Hier soir, en duo avec un Sarde, Péo Alfonsi, l'ami des moustiques, il a donné un récital de grande classe. A la soixantaine, souffrant manifestement d'un problème articulaire (une hanche?) qui limite ses déplacements sur scène, Di Meola enchaîne les moments intimistes (si si !) presque à la mode de Philippe Cartherine et les phases saccadées et brillantes. Il possède une faculté d'interprétation étonnante, cassant un rythme ou une mélodie au beau milieu d'une mesure pour s'envoler en arpèges ou en riffs, et reprend ensuite le fil de son discours musical. Et toutes les techniques y passent, enfin, toutes celles qu'un non-musicien comme moi est capable de reconnaître. Je pense que ses contacts avec le maître du flamenco (Paco RIP) et avec le génie des ambiances (John) ont enrichi son talent personnel, comme par osmose.

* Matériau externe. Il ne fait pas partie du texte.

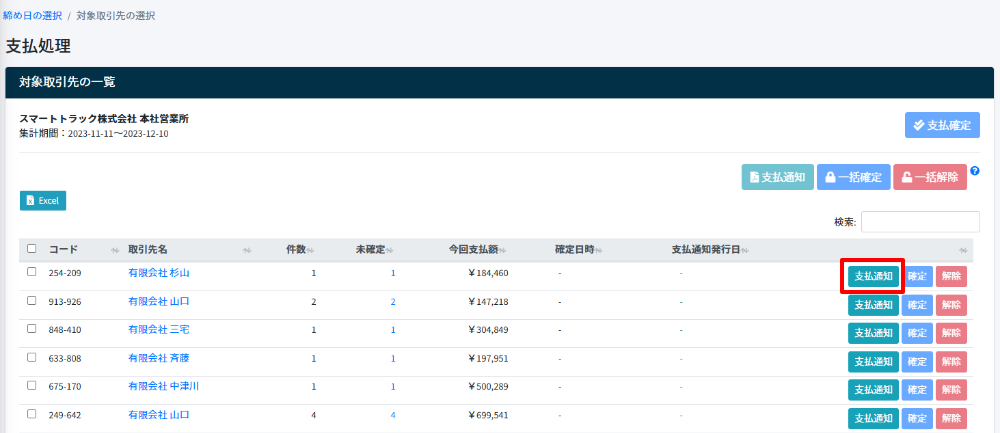Click 支払通知 button for 有限会社 杉山
The height and width of the screenshot is (433, 1000).
(873, 276)
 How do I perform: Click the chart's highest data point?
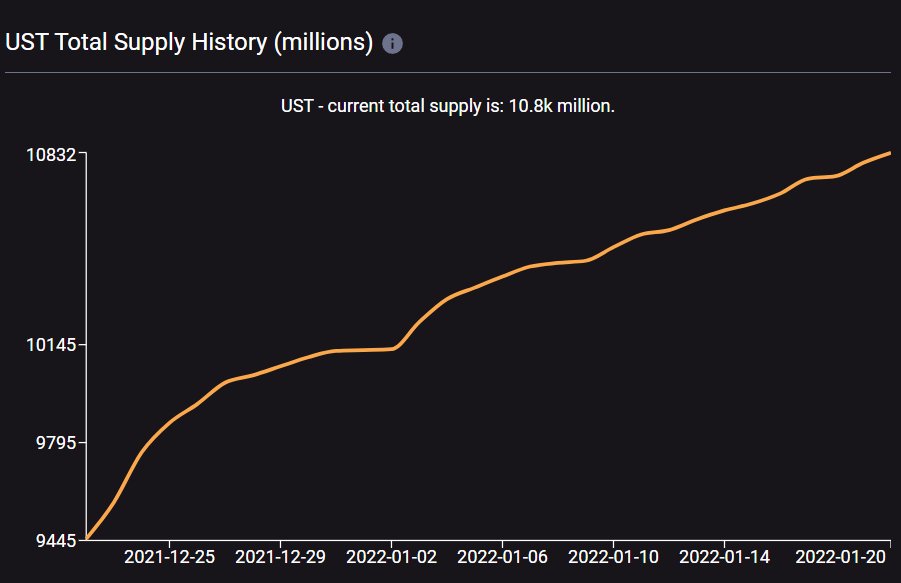(x=888, y=152)
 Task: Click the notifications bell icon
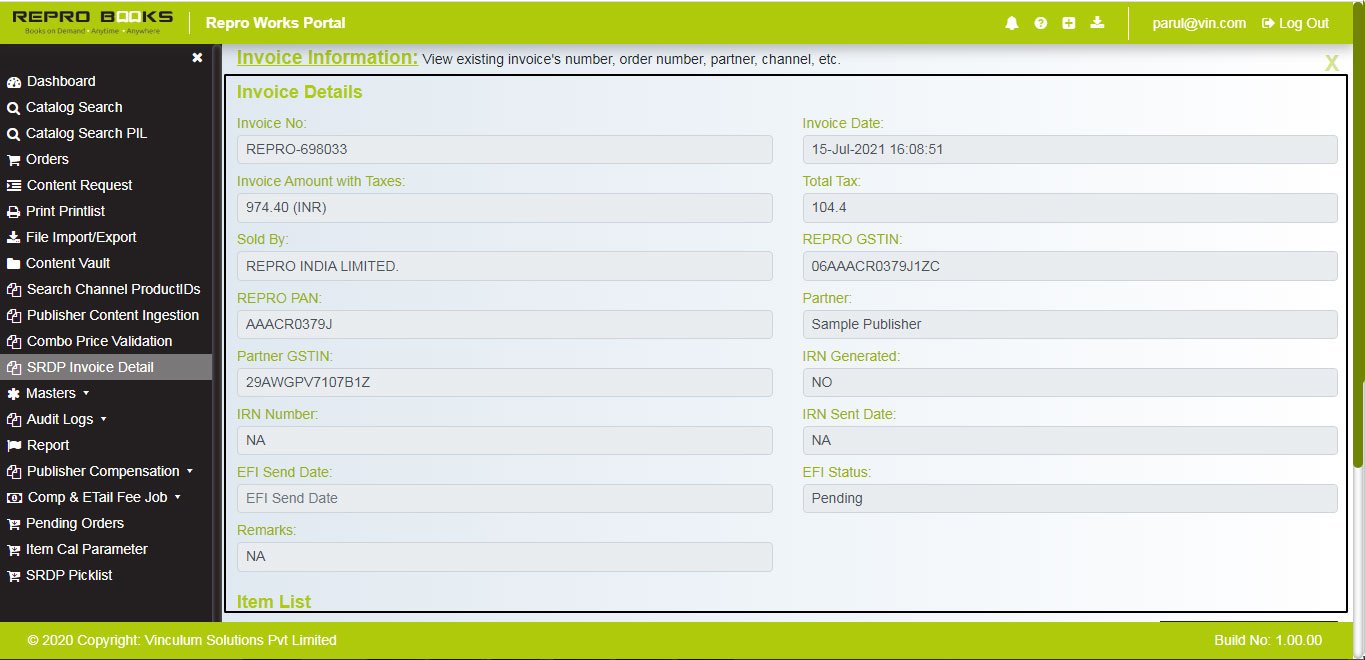[1011, 22]
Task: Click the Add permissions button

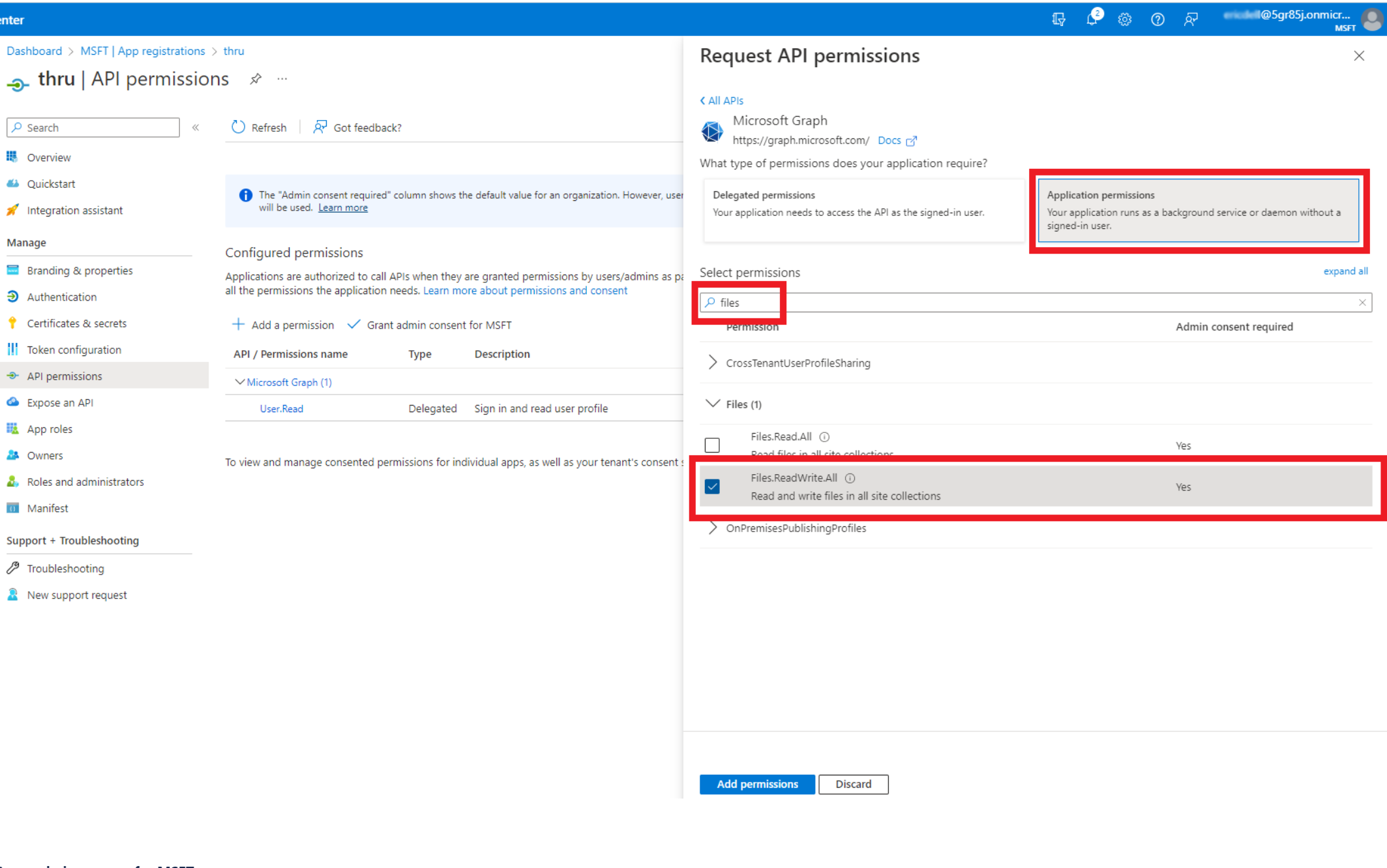Action: point(756,784)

Hier, le mélomane - car si je ne suis même pas capable de lire une partition, seul ignare dans ce cas de toute ma famille proche, je pense être assez réceptif aux sons - a surtout été séduit par l'énorme complicité entre les deux artistes. Cet Alfonsi, avec une modestie étonnante car il est un énorme guitariste lui-même, n'a pas "donné la réplique" à la star. Il a permis - tantôt l'accompagnant, tantôt lui servant de continuo à la manière baroque, tantôt faisant le contre-chant, tantôt volant la vedette - de créer une vraie ambiance musicale, une poésie. C'était Debussy ou Stravinsky, façon Joe Pass. Parfois, Di Meola s'approprie l'emphase de Pat Metheny; hier, ce n'était pas le cas. 

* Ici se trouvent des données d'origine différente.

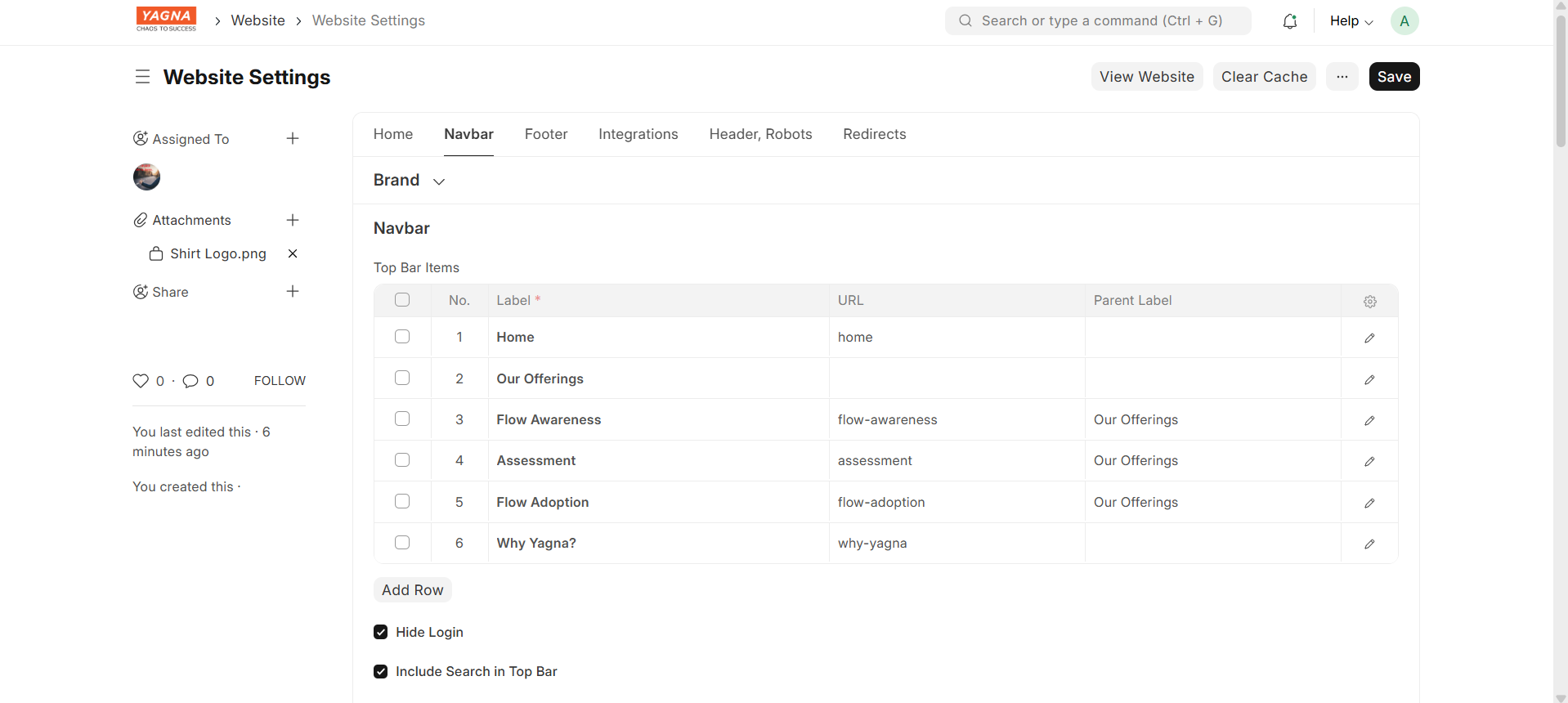Click the Add Row button
The height and width of the screenshot is (703, 1568).
click(x=412, y=590)
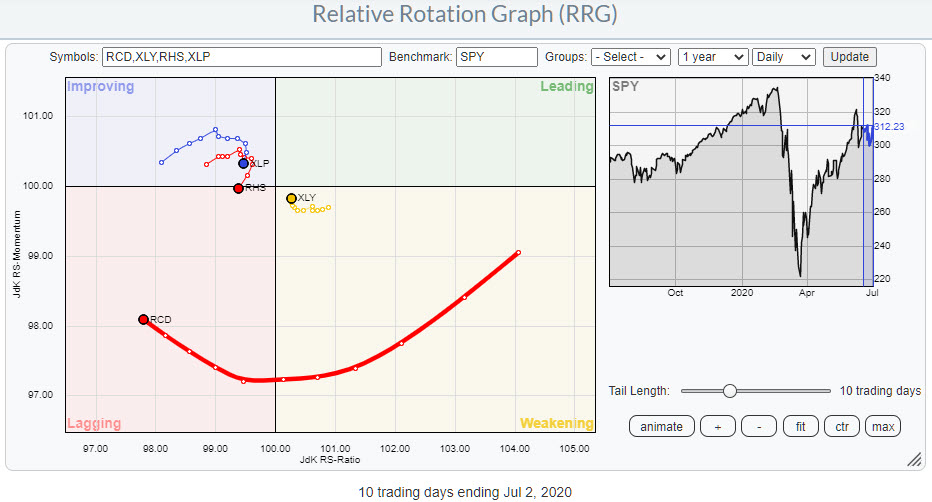Viewport: 932px width, 502px height.
Task: Click the RHS red data point
Action: click(238, 188)
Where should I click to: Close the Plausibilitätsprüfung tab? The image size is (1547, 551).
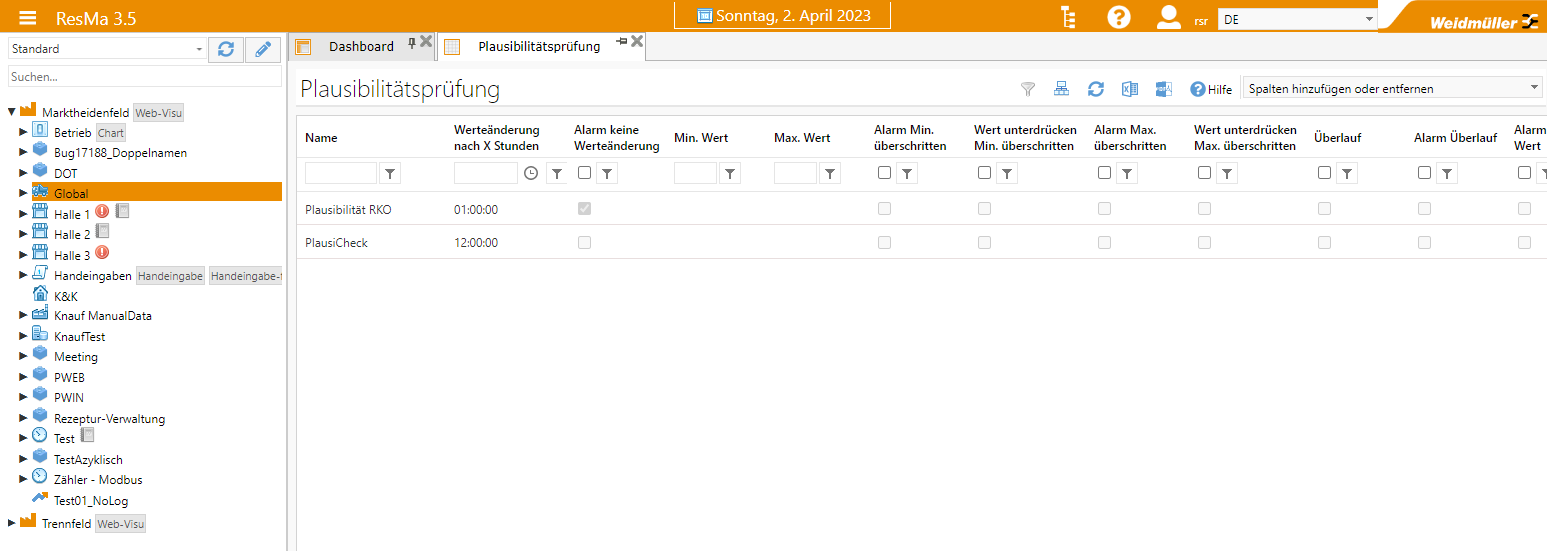click(637, 41)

Une technique que nous avait expliquée Pedro Soler un après-midi de "free-concert" au Palais des Rois de Majorque ne m'est pas passée inaperçue. Péo a volontairement détendu les cordes de Mi et de Si à un moment donné, pour pouvoir "croiser" (faire passer celle du-dessous de l'autre côté de la chanterelle) et créer des sons un peu nasillards, à grande résonnance, sans aucune aide d'un dispositif électronique de distorsion. En même temps, son compère prenait des "barrés" très appuyés et glissant vers le haut le long du manche, un peu comme avec un bottle-neck mais à mains nues. On aurait dit du cithare, le côté métallique en moins.


Un set de plus d'une heure et demie (comme sur la terre battue, hihi) et pas un temps mort, sauf l'une ou l'autre interruption pour chasser un insecte récidiviste venu humer la sueur des artistes sous la chaleur des sunlights.


Une formidable soirée.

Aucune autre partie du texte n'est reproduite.